Text excerpt:
◆ ◆ ◆ ◆ ◆ ◆ ◆

Tuesday, 12 April 2011

Scaring women - easy, profitable, and fun

According to the Telegraph:
"Researchers say there might be no safe limit for the amount of alcohol a pregnant woman can drink without endangering her unborn child

"However, now researchers in Ireland have found evidence that women who drink up to five units a week, equivalent to two 175ml glasses of red wine, could be putting their children at risk of fetal alcohol syndrome.

"The study found three cases of fetal alcohol syndrome "one each in the low, moderate and high consumption groups". The fact there was one in the low alcohol consumption group led the researchers to question the theory that light drinking had no effect on a baby's health."

Well this is the paper, in BMC Pregnancy and Childbirth, the abstract sums it up pretty well:
"A cohort study of 61,241 women who booked for antenatal care and delivered in a large urban maternity hospital between 2000 and 2007. Self-reported alcohol consumption at the booking visit was categorised as low (0-5 units per week), moderate (6-20 units per week) and high (> 20 units per week).

"Of the 81% of women who reported alcohol consumption during the peri-conceptional period, 71% reported low intake, 9.9% moderate intake and 0.2% high intake.

"High consumption was associated with very preterm birth (< 32 weeks gestation) even after controlling for socio-demographic factors adjusted OR 3.15 (95% CI 1.26-7.88). Only three cases of Fetal Alcohol Syndrome were recorded (0.05 per 1000 total births), one each in the low, moderate and high consumption groups."
If we assume all births were single babies (since most will be, and the twins and higher number births will not affect the numbers much) that's rates of foetal alcohol syndrome (FAS) of .0023%, .016%, and .82% in the low, moderate, and high risk groups respectively. That gives a relative risk of FAS in the high alcohol consumption group of over 300x the low consumption group.

Interestingly the overall FAS rate in the study is 1/10th of the usual estimated rate, probably because this was only those infants detected in the baby check in hospital. So, in conclusion, there were only 3 cases of FAS in this study which is both very low, and also too small to really draw too many conclusions. Any claim about low alcohol consumption causing FAS is basically a case report of one child that occurred with a rate of .0023%.

Importantly, we have to remember that FAS is believed to be due to heavy drinking throughout pregnancy, and the study did not record this, only alcohol consumption early in pregnancy. If the mother of the FAS child in the low alcohol group was under-reporting her alcohol consumption or went on to drink more heavily throughout pregnancy we have no evidence for a risk of FAS in low alcohol consumption in this study.

So did the authors really cause such an unnecessary scare by claiming that low alcohol consumption causes FAS as the Telegraph reports? Well here they are in the paper:
"This suggests that the mothers of the first two infants [the low and moderate alcohol consumption cases of FAS] may have under-reported their alcohol intake at the time of booking as FAS is unlikely to occur at lower levels of alcohol intake" [my emphasis]
Apparently not. So just another PR/journalist manufactured scare because worrying women about pregnancy, childbirth, and child rearing is easy, profitable, and fun.


Neuroskeptic said...

This also assumes that the "low alcohol" case of "FAS" was actually that, not a) a woman lying about her drinking or b) something unrelated, maybe a genetic disorder, that causes FAS-like effects.

Allo V Psycho said...

I'd be curious to read any associated Press Release before blaming the reporters alone. Yes, they shouldn't recycle PRs but I've seen some which are highly misleading, and where the drafters must share some of the blame.

pj said...

That's what I meant by 'PR/journalism', the journal in particular, or the authors' institution may have played up the story.

◆ ◆ ◆ ◆ ◆ ◆ ◆

Excerpted records:
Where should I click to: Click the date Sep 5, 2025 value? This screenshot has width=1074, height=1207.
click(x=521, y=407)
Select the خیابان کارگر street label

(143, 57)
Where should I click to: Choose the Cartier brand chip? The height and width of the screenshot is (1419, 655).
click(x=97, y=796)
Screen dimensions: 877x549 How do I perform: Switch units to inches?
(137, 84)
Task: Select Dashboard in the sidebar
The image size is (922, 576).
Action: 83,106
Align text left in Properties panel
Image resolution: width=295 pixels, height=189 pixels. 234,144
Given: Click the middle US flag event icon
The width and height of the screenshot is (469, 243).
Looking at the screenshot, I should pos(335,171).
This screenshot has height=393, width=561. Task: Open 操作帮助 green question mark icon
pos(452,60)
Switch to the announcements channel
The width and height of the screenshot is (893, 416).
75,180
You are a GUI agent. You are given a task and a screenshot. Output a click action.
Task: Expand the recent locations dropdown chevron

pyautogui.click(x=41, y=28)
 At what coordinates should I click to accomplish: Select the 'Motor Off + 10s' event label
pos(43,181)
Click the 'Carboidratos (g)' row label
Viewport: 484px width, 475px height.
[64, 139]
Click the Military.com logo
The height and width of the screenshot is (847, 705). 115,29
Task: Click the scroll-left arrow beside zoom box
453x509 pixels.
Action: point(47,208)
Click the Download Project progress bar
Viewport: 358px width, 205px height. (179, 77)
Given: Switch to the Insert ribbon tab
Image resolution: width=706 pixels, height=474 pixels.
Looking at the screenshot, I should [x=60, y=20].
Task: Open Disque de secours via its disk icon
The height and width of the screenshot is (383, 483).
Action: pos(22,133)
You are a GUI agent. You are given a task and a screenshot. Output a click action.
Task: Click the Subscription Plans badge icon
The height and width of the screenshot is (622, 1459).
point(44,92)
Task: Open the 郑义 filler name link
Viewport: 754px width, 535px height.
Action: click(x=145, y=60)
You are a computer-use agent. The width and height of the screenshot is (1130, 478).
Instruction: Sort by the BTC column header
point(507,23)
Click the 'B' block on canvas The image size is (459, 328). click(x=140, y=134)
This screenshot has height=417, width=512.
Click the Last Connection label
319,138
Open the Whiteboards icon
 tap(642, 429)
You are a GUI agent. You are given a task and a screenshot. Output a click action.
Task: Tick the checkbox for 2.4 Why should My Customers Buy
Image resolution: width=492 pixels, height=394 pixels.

◆ ◆ ◆ ◆ ◆ ◆ ◆

Using the information:
**1)** In the blog post, rewrite the stretch from "Well this is" through "0.2% high intake.", replacing "women" with "mothers".
**2)** According to the blog post, how many cases of fetal alcohol syndrome did the study record?
None of the entries are used in any task.

Activity answers:
**1)**
Well this is the paper, in BMC Pregnancy and Childbirth, the abstract sums it up pretty well:
"A cohort study of 61,241 mothers who booked for antenatal care and delivered in a large urban maternity hospital between 2000 and 2007. Self-reported alcohol consumption at the booking visit was categorised as low (0-5 units per week), moderate (6-20 units per week) and high (> 20 units per week).

"Of the 81% of mothers who reported alcohol consumption during the peri-conceptional period, 71% reported low intake, 9.9% moderate intake and 0.2% high intake.

**2)** Three, one each in the low, moderate and high consumption groups.